Re: Memory consumed by paths during partitionwise join planning

From: Ashutosh Bapat <ashutosh(dot)bapat(dot)oss(at)gmail(dot)com>
To: David Rowley <dgrowleyml(at)gmail(dot)com>
Cc: pgsql-hackers <pgsql-hackers(at)postgresql(dot)org>
Subject: Re: Memory consumed by paths during partitionwise join planning
Date: 2023-12-08 05:02:08
Message-ID: CAExHW5skDmFNV9ZNs-EpC7jf-HciZ9v=rZpq+c1v+Z9i9RqqVQ@mail.gmail.com
Views: Raw Message | Whole Thread | Download mbox | Resend email
Thread:
Lists: pgsql-hackers

On Thu, Dec 7, 2023 at 6:19 PM David Rowley <dgrowleyml(at)gmail(dot)com> wrote:
>
> On Fri, 1 Dec 2023 at 19:59, Ashutosh Bapat
> <ashutosh(dot)bapat(dot)oss(at)gmail(dot)com> wrote:
> > I am fine to work on this further if the community thinks it is
> > acceptable. It seems from your point of view the worth of this work is
> > as follows
> > a. memory savings - not worth it
> > b. getting rid of !IsA(old_path, IndexPath) - worth it
> > c. problem of same path being added to multiple relations - not worth
> > it since you have other solution
> >
> > Can't judge whether that means it's acceptable or not.
>
> I think it's worth trying to get this working and we can run some
> performance tests to see if it's cheap enough to use.
>
> I've not had enough time to fully process your patches, but on a quick
> look, I don't quite understand why link_path() does not have to
> recursively increment ref_counts in each of its subpaths. It seems
> you're doing the opposite in free_path(), so it seems like this would
> break for cases like a SortPath on say, a LimitPath over a SeqScan.
> When you call create_sort_path you'll only increment the refcount on
> the LimitPath. The SeqScan path then has a refcount 1 lower than it
> should. If something calls unlink_path on the SeqScan path that could
> put the refcount to 0 and break the SortPath by freeing a Path
> indirectly referenced by the sort.

Let me explain how linking and unlinking works. You may skip over it
if you are comfortable with this logic already.

----------------------------------------

▶ **INSTRUCTIONS FOR THE TASK**
Reproduce word for word everything in the partitionwise join email above, from "On Thu, Dec" down to "acceptable or not.".

▶ **PROVIDED DATA**

----------------------------------------

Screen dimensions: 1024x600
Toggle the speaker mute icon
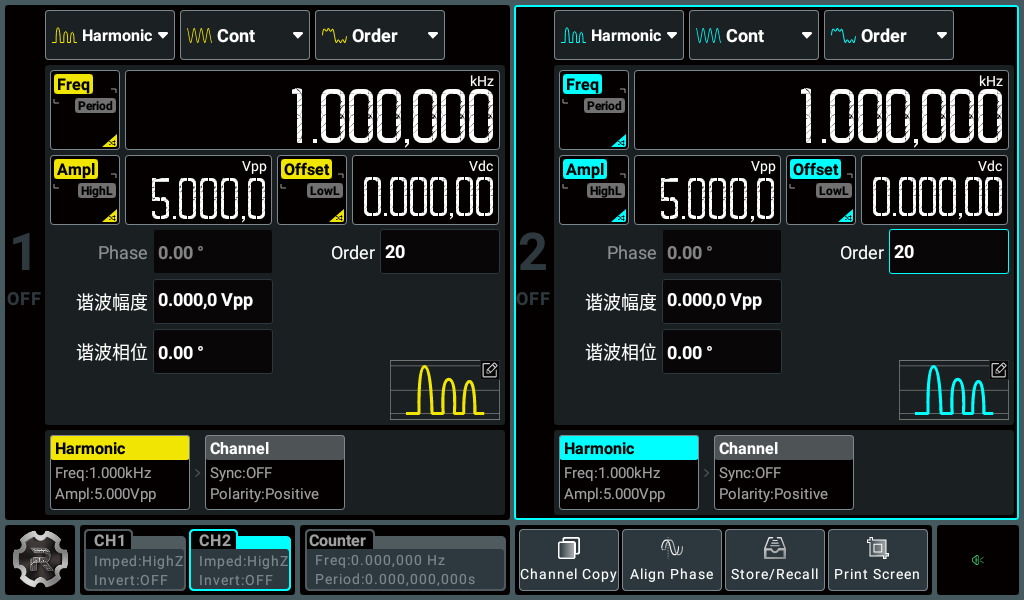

----------------------------------------

▶ **SOLUTION FOR THIS PROBLEM**
On Thu, Dec 7, 2023 at 6:19 PM David Rowley <dgrowleyml(at)gmail(dot)com> wrote:
>
> On Fri, 1 Dec 2023 at 19:59, Ashutosh Bapat
> <ashutosh(dot)bapat(dot)oss(at)gmail(dot)com> wrote:
> > I am fine to work on this further if the community thinks it is
> > acceptable. It seems from your point of view the worth of this work is
> > as follows
> > a. memory savings - not worth it
> > b. getting rid of !IsA(old_path, IndexPath) - worth it
> > c. problem of same path being added to multiple relations - not worth
> > it since you have other solution
> >
> > Can't judge whether that means it's acceptable or not.